Les agriculteurs sont en colère et veulent le faire savoir ! Plus de 1 000 tracteurs se rassemblent et avancent ce matin vers Paris et notamment l’Avenue Foch dans le 16ème arrondissement. Ils viennent de plusieurs régions de France : Normandie, Grand-Est, Centre-Val-de-Loire, Hauts-de-France, Bourgogne-Franche-Comté… Et entendent aussi bloquer les principaux axes routiers d’Île-de-France.
Au cœur de leurs revendications ? Le manque de revenus mais aussi une situation qui ne s’améliore pas malgré les promesses. La Loi Egalim était censée rééquilibrer les revenus entre les producteurs et les distributeurs, mais jusqu’ici les agriculteurs disent ne pas vraiment voir de différence. Ils accusent même la Grande Distribution de ne pas respecter les accords signés. Les agriculteurs attendent des prix rémunérateurs qui tiennent compte des coûts de production, des salaires éventuels et des charges. Or, la logique de construction des prix dans l’agriculture fonctionne à l’envers comme l’explique parfaitement François-Etienne Mercier, Porte-parole des Jeunes Agriculteurs :
Les agriculteurs dénoncent également les accords de libre échange signés sans contrepartie : CETA, TAFTA, JEFTA, MERCOSUR.

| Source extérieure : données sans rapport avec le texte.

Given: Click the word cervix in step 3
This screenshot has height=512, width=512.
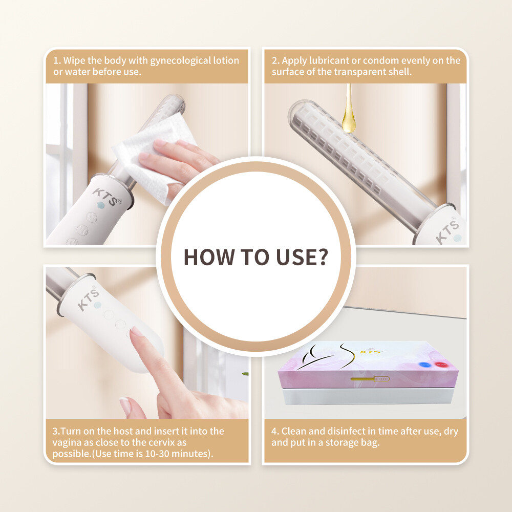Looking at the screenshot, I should (x=160, y=442).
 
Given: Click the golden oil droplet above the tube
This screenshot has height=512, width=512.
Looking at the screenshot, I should (x=349, y=121).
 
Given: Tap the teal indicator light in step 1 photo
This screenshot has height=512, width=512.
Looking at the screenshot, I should (x=101, y=204).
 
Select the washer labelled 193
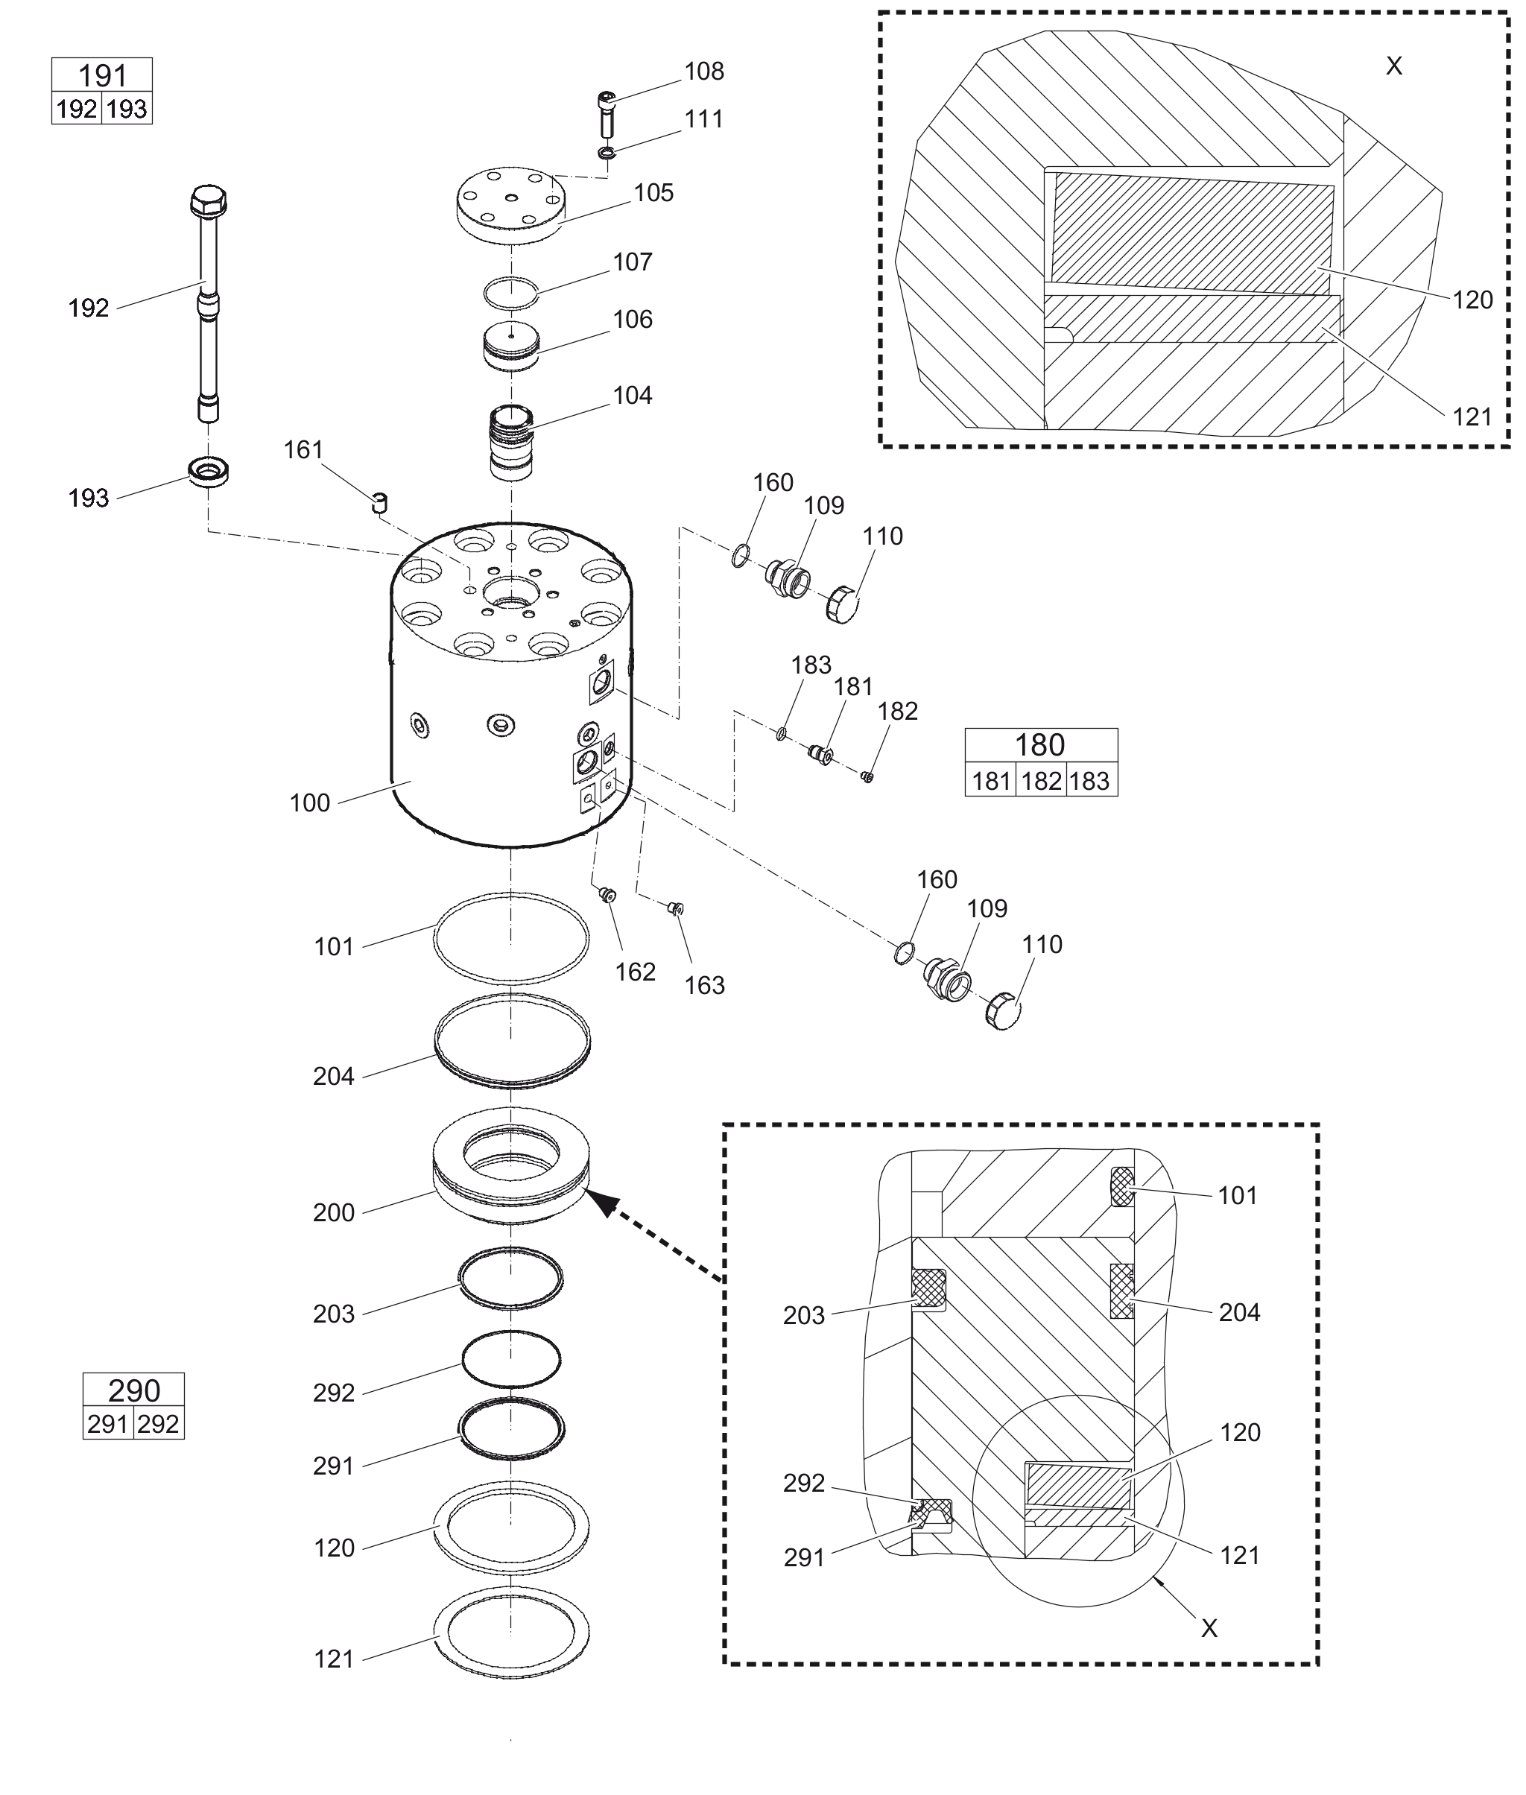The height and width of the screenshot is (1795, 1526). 208,472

Les règles sont très strictes au niveau européen, mais encore plus au niveau français. Pourtant, de nombreux produits ne répondant pas à ces normes continuent d’être importés. Quentin Le Guillous, 29 ans et agriculteur à Houdan dans les Yvelines résume ainsi la pensée générale : « On veut une agriculture et une alimentation de plus en plus propres, or, on importe de plus en plus de produits traités. Nous, on a du mal à s’y retrouver ». Il sera lui aussi dans le cortège des producteurs manifestants pour Paris.
Le monde rural nourrit la population mais ne mange plus à sa faim et se contente de survivre. Il a le sentiment de ne pas être compris par les élus et la classe politique très urbaine et issue des “grandes écoles”, bien loin de leurs préoccupations. Pire encore, le nombre d’agriculteurs ne cessent de diminuer en France et donc leur poids électoral ne joue pas en leur faveur. En effet, le nombre d’exploitations agricoles s’est réduit à 448 500 en 2018. En 2016, il s’élevait encore à 462 000 selon les chiffres de la MSA, le régime de sécurité sociale des agriculteurs.

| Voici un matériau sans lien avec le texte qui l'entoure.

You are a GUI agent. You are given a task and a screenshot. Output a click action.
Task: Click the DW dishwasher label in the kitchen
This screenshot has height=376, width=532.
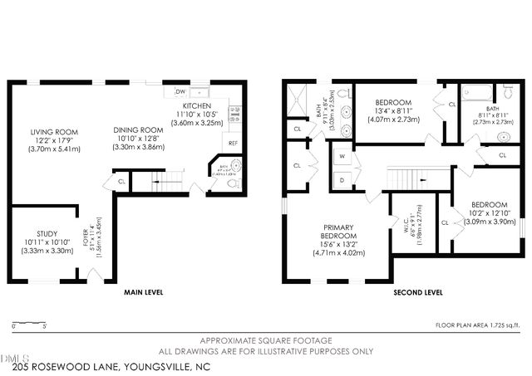pyautogui.click(x=180, y=91)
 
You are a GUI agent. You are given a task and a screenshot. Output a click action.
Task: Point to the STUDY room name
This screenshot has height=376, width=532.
pyautogui.click(x=47, y=233)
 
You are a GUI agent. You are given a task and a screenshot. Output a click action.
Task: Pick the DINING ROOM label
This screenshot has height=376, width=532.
pyautogui.click(x=138, y=129)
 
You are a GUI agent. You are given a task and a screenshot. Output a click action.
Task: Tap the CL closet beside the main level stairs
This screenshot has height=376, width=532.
pyautogui.click(x=121, y=182)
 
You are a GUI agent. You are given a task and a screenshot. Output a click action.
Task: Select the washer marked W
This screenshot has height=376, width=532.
pyautogui.click(x=342, y=155)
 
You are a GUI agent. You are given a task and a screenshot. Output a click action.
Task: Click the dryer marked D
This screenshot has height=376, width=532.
pyautogui.click(x=342, y=179)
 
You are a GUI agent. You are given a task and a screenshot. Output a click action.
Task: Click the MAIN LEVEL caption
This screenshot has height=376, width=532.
pyautogui.click(x=143, y=292)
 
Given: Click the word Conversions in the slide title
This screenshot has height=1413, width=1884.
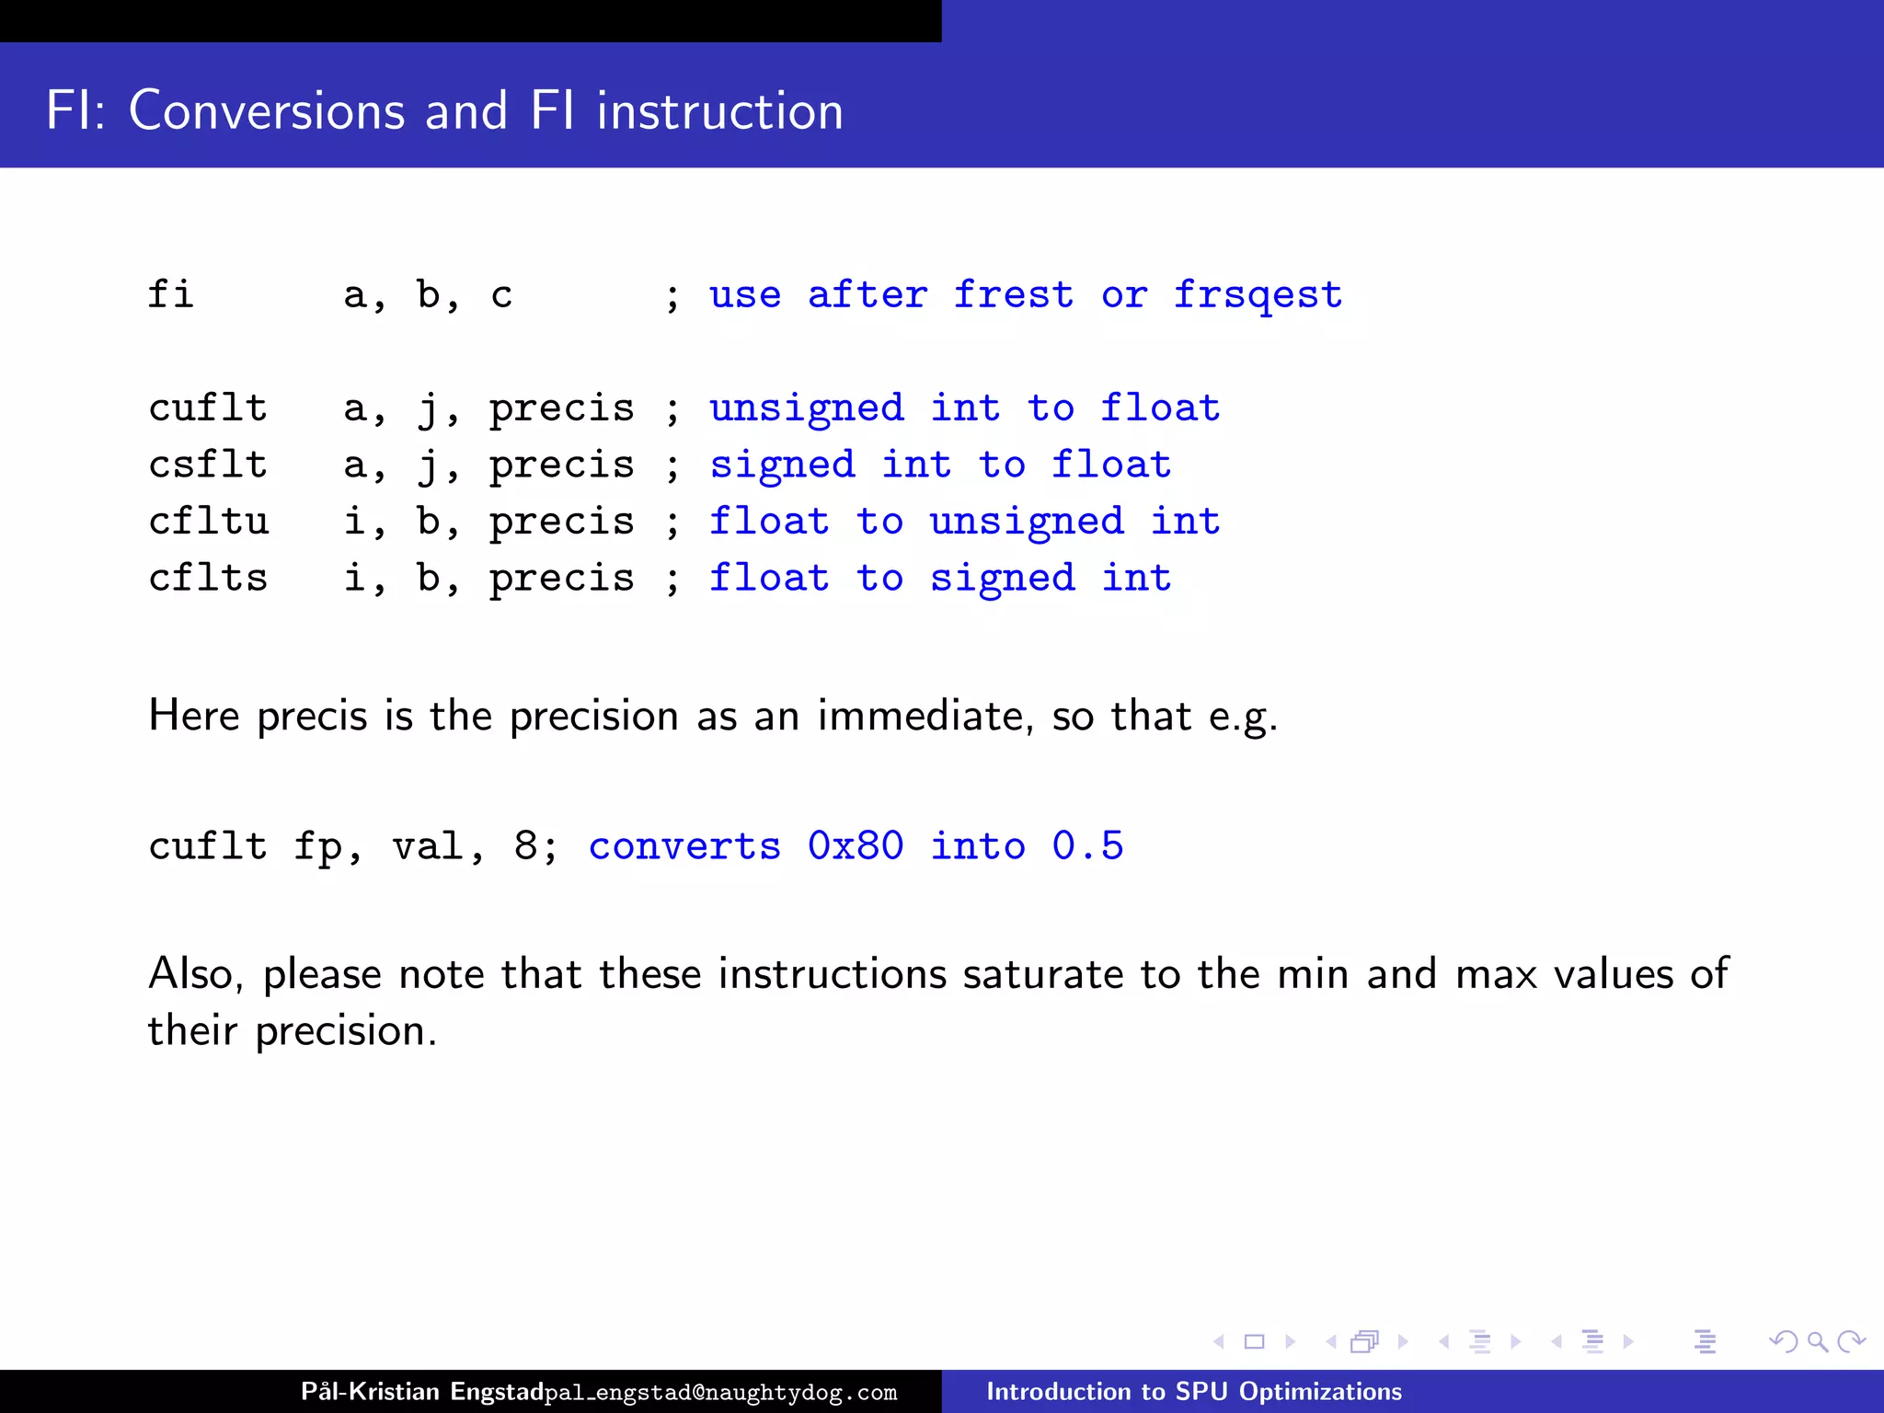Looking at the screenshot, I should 266,111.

De nombreuses autres actions prévues partout en France
A l’appel des syndicats agricoles FNSEA et JA (jeunes Agriculteurs), plusieurs autres points de blocage sont attendus. C’est le cas en Auvergne, où des agriculteurs viendront des quatre départements (Cantal, Haute-Loire, Puy-de-Dôme et Allier) mais aussi de la Loire et de la Creuse pour une action coup de poing sur l’A71 près de Clermont-Ferrand. Plusieurs autres mobilisations sont également prévues à Toulouse et dans le Vaucluse.
Dans le Var, deux jours après les inondations catastrophiques qui ont frappé le département, la mobilisation devrait être moindre. Au moins 200 agriculteurs ont tout perdu, maison, exploitation et leurs revenus de l’année.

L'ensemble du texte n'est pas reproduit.